In fact, it’s hard to talk with a gear manufacturer these days who isn’t telling you about his new machine tools, robots or other new technology, as most are extremely proud of the investments they’ve made in their factories--expanded facilities, the newest machine tools, manufacturing cells, lean processes and automation.
I recently came across a newspaper article that confirmed many of the observations we at Gear Technology have made over the past year. The article, "If You Can Make It Here...," appeared in the Sunday, September 4 edition of The New York Times. It details how despite huge drops in the manufacturing employment rate, the United States surprisingly still accounts for nearly a quarter of the world’s manufacturing output, measured as value added, a statistic that hasn’t changed significantly since 1982.
The article also details the stories of some American manufacturers that have prospered with a focus on making goods at home. The first is Harley-Davidson Inc. Although Harley-Davidson buys some components from overseas--those no longer made domestically--the company still makes most of its parts, including all of the important ones, like engines and transmissions, right here in the United States. In fact, the domestic content of Harley-Davidson’s motorcycles is higher today than it was 15 years ago.
The article attributes much of Harley-Davidson’s success to creative arrangements with labor unions that have helped the company control costs. But a big part of the success is also due to increases in productivity through better technology.
The second company featured was Haas Automation. Now here’s an American machine tool company that sells, builds and installs an astonishing 900 machine tools per month out of its factory in Oxnard, CA. While most of the world’s machine tools are manufactured outside America, Haas is thriving by producing machine tools not only in the United States, but in California no less, a state not often mentioned as friendly to business or inexpensive.
According to the article, the Haas factory is highly automated. Machine tools run unattended overnight, and labor amounts to just 10% of production costs.
While the article points out some high-profile examples, there are plenty of American gear manufacturers also doing well.

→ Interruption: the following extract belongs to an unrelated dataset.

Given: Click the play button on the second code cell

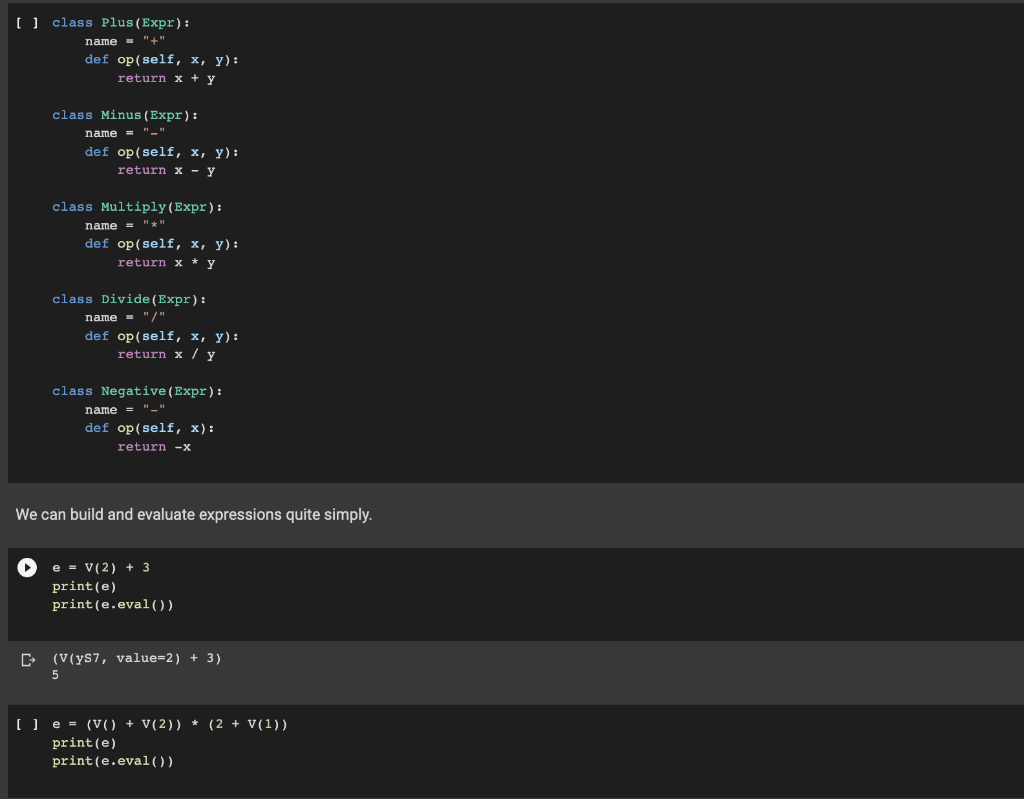Looking at the screenshot, I should 27,567.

Take the example of Delta Research of Livonia, MI, which we wrote about in the July/August issue. Not too long ago, Delta Research manufactured transmission prototypes. Now they’ve installed the latest machine tools in a fully automated gear manufacturing cell to produce transmission gears, with no human hand touching them from hobbing through grinding, roll testing, deburring, rustproofing and washing.
Also, we recently talked with Mark Garfien, president of U.S. Gear in Chicago. For him, the future of gear manufacturing is summed up in one word: automation.

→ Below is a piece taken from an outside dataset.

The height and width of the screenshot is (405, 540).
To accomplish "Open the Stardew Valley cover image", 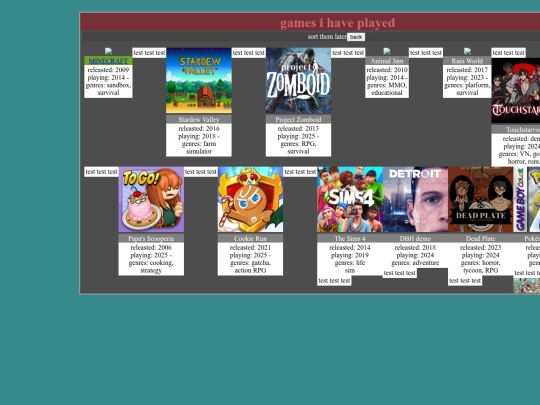I will (199, 81).
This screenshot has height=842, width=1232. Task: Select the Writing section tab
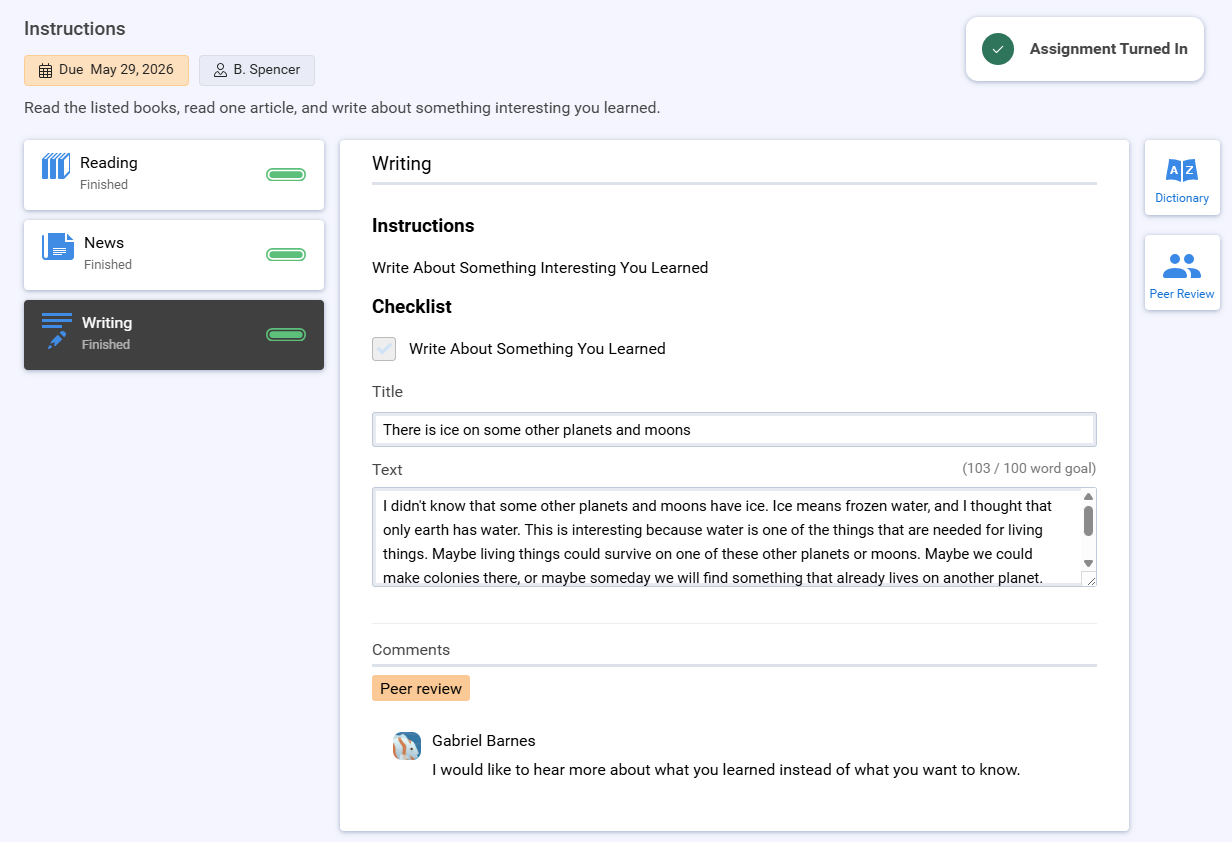(174, 335)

Last issue, in an article by Tom Lang of Kapp Technologies, he observed the growing demand for automation in smaller, more agile shops. Automation clearly isn’t just for the big companies anymore.

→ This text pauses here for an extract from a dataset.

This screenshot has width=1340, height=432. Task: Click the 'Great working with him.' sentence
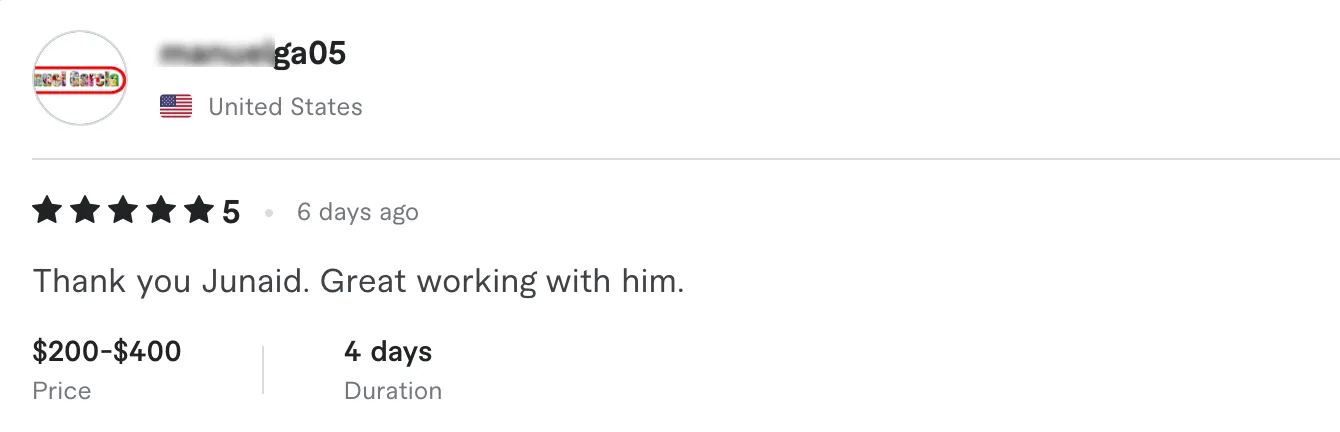tap(503, 281)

Over the past year, we’ve covered a number of advances in machine tools that help manufacturers get parts out faster. Machine tool manufacturers are eliminating wasted cycle time by adding spindles, incorporating multiple functions into single machines and integrating automation into the machine tools as standard packages. All this is on top of advances in technology, like dry hobbing, brought about by better machines, tool materials and coatings, all of which allow for production levels never seen before.
The companies incorporating these technologies are the ones doing well today. America’s successful manufacturers aren’t worried about Chinese companies taking away their business. Instead, they’re wondering how they can take advantage of one of the world’s fastest growing markets. According to the newspaper article, both Haas and Harley-Davidson are exporting to China, and both companies look at that market as one of huge potential growth.
The key to being successful at manufacturing in America is increasing your productivity. If you’d like to know how it can be done--how to make more gears, better and faster--you’ll never have a better opportunity than by visiting Gear Expo in Detroit, October 16-19. There, you can see all of the latest technology. You can also visit the booths of gear manufacturers who have made the investments described above. Gear Expo provides you the chance to go and talk to the experts in machine tools, cutting tools, heat treating, materials and coatings, the people who know and supply the technology that can help your company survive, compete and even prosper--no matter where you manufacture.